> _Your instructions_
Starting at the line that contains "Find the location" and ending at the last line of the items, format those lines as a JSON list of strings, one string per line, with blank lines left out. Leave the pictures out of the answer.

> _Material for this exercise_
========
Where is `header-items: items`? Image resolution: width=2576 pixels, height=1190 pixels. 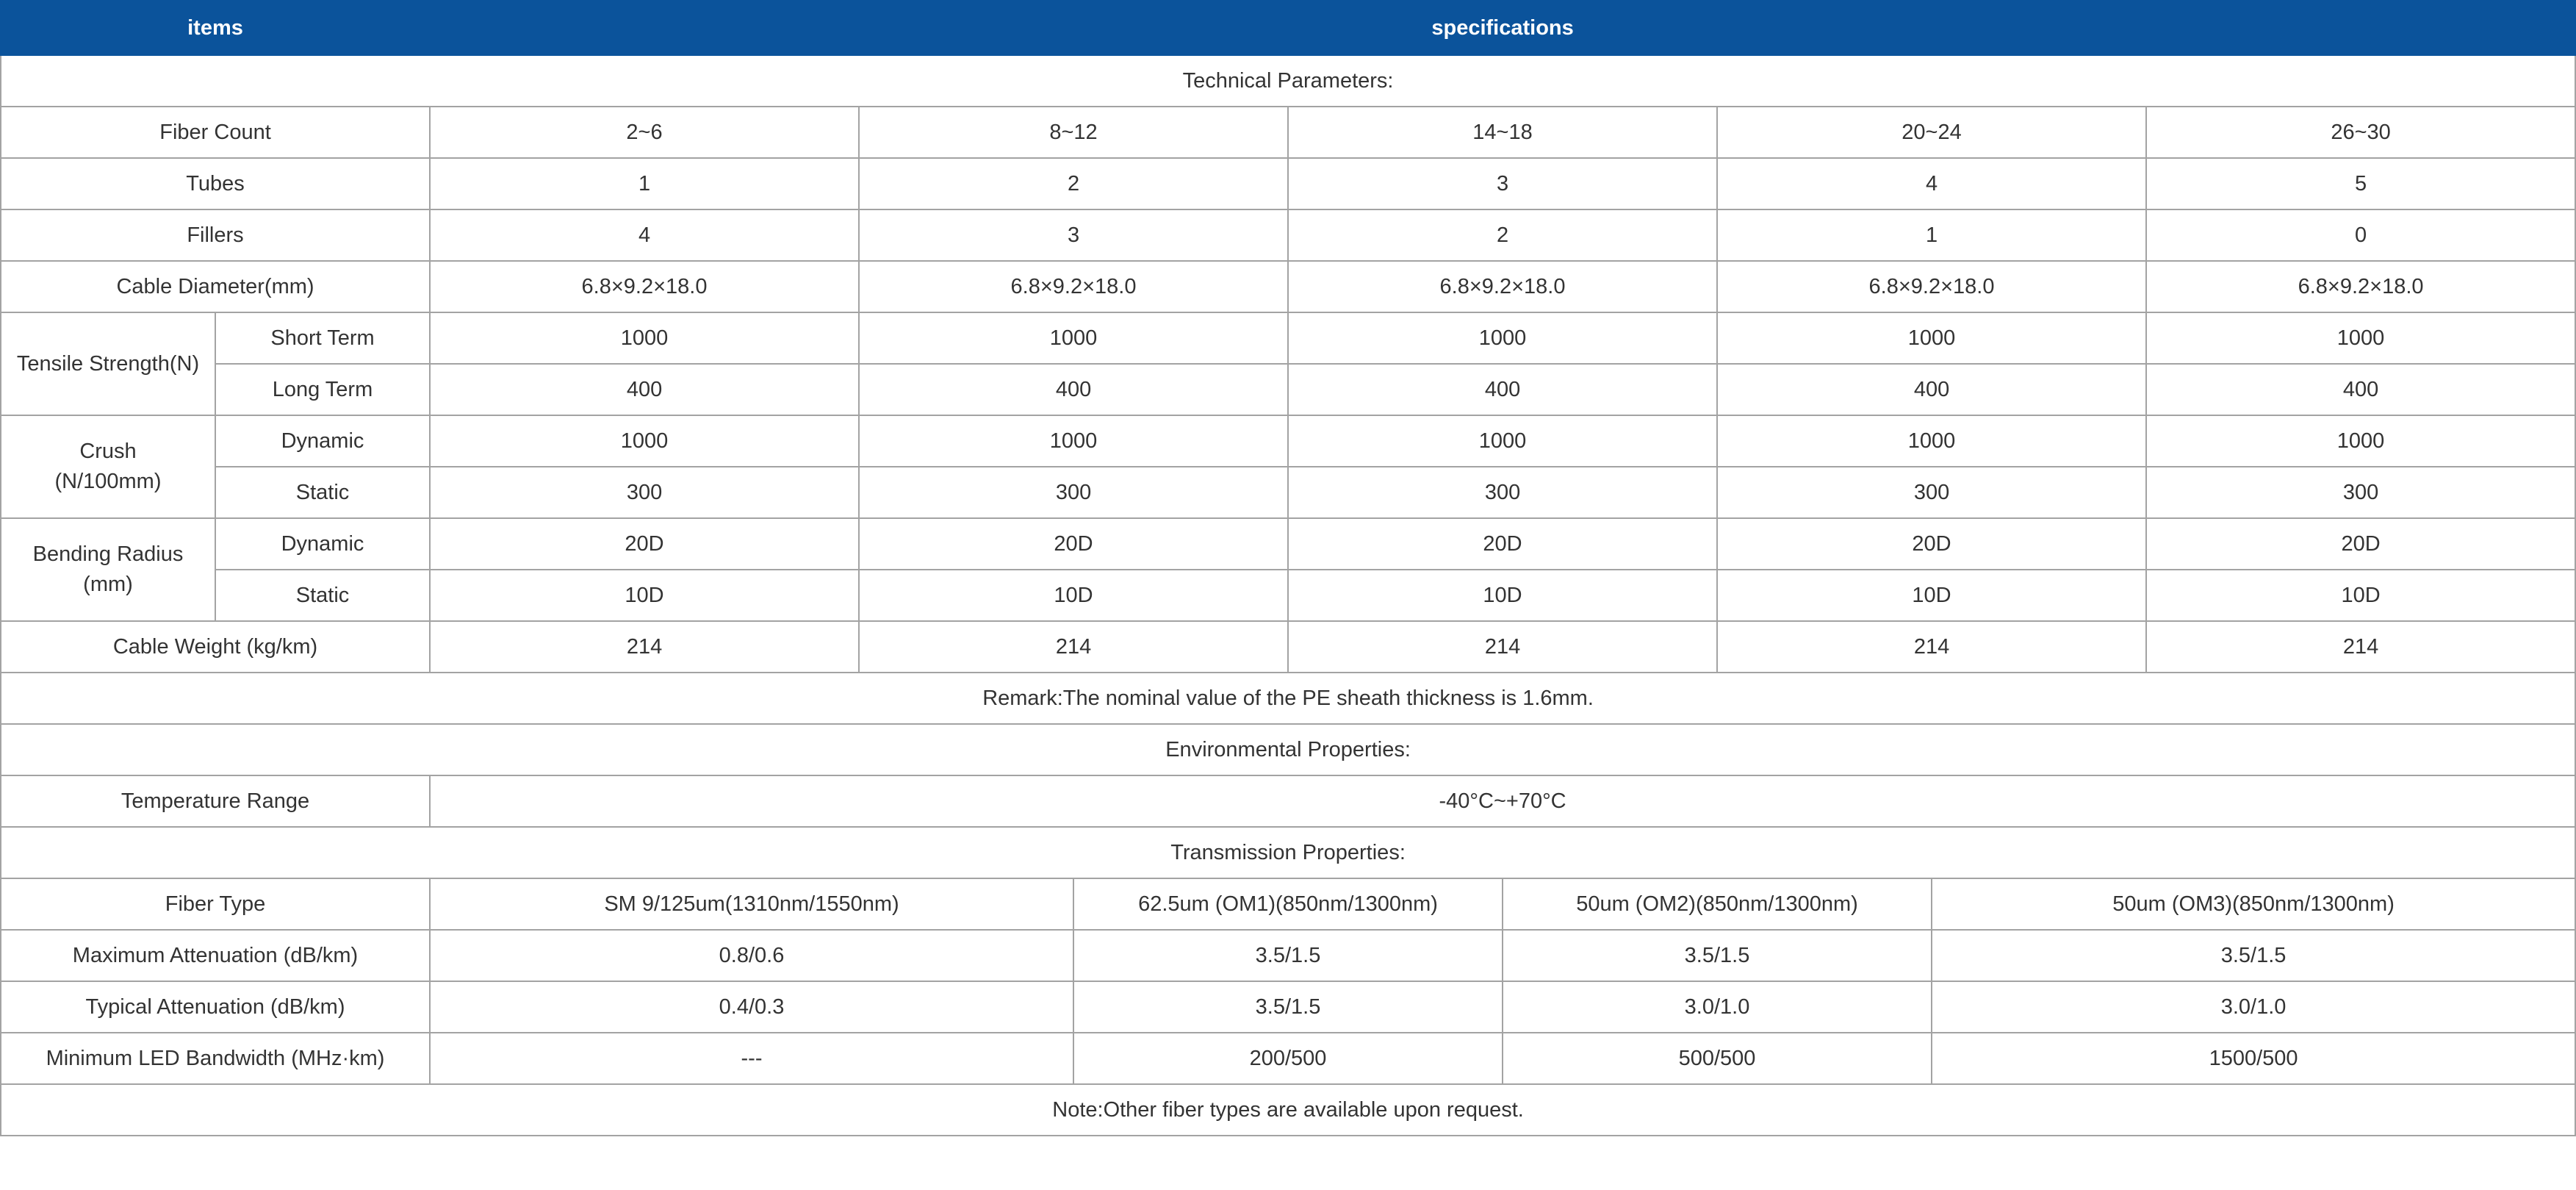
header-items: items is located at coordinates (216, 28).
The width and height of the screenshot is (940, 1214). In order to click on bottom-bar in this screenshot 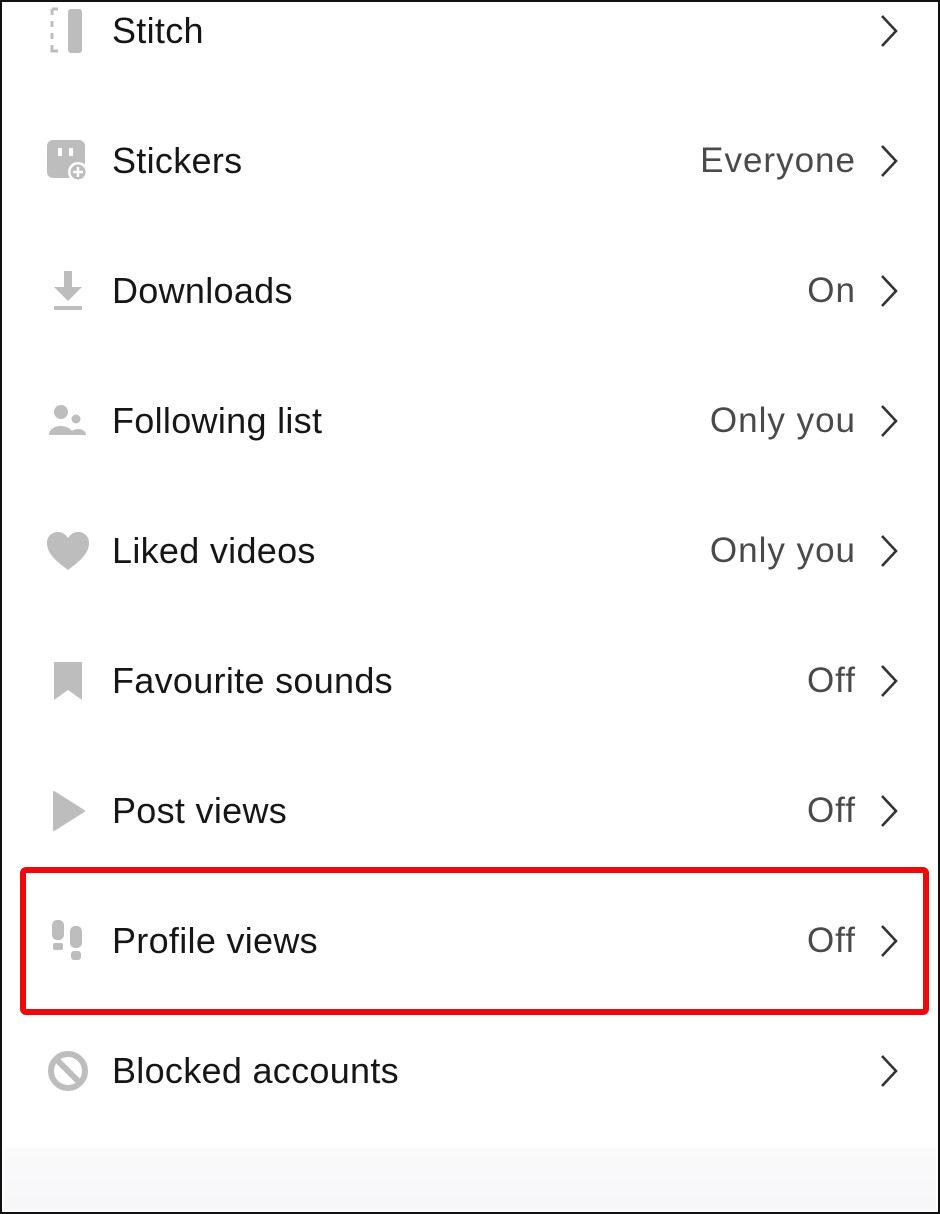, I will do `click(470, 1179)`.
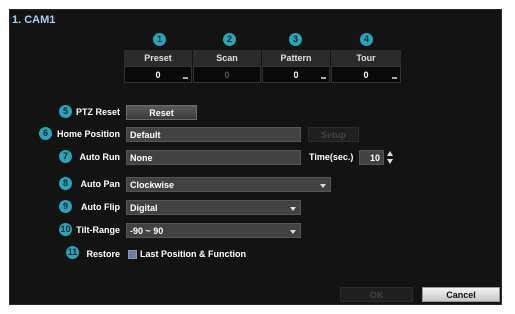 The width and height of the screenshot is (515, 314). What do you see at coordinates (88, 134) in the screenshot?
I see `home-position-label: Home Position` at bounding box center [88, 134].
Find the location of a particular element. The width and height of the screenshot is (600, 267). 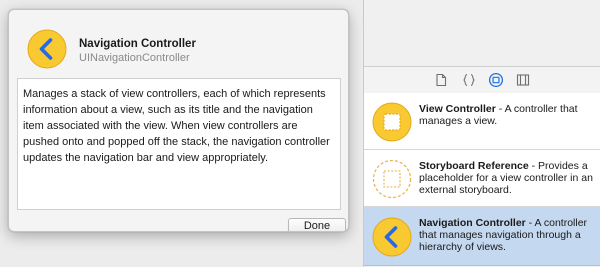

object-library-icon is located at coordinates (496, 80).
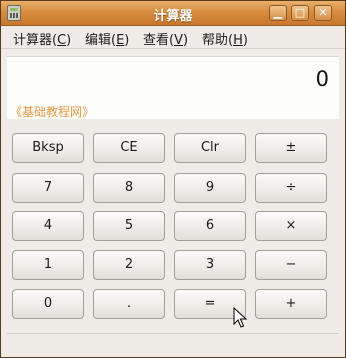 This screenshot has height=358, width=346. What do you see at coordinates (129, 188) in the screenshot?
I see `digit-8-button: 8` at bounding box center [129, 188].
========
> _Exercise output_
[
  "Find the location of a particular element. The width and height of the screenshot is (600, 267). ",
  "object-library-icon is located at coordinates (496, 80).",
  " This screenshot has height=358, width=346. What do you see at coordinates (129, 188) in the screenshot?",
  "I see `digit-8-button: 8` at bounding box center [129, 188]."
]